§ **Problem description**: Copy the lines below word for word.

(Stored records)
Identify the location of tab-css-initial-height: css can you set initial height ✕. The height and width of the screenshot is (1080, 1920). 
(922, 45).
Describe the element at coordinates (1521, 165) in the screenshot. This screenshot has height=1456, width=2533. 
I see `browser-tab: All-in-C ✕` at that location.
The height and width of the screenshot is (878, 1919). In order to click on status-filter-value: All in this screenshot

§ **Answer for this exercise**:
Identify the location of tab-css-initial-height: css can you set initial height ✕. The height and width of the screenshot is (1080, 1920). 
(922, 45).
Describe the element at coordinates (1521, 165) in the screenshot. This screenshot has height=1456, width=2533. 
I see `browser-tab: All-in-C ✕` at that location.
The height and width of the screenshot is (878, 1919). In order to click on status-filter-value: All in this screenshot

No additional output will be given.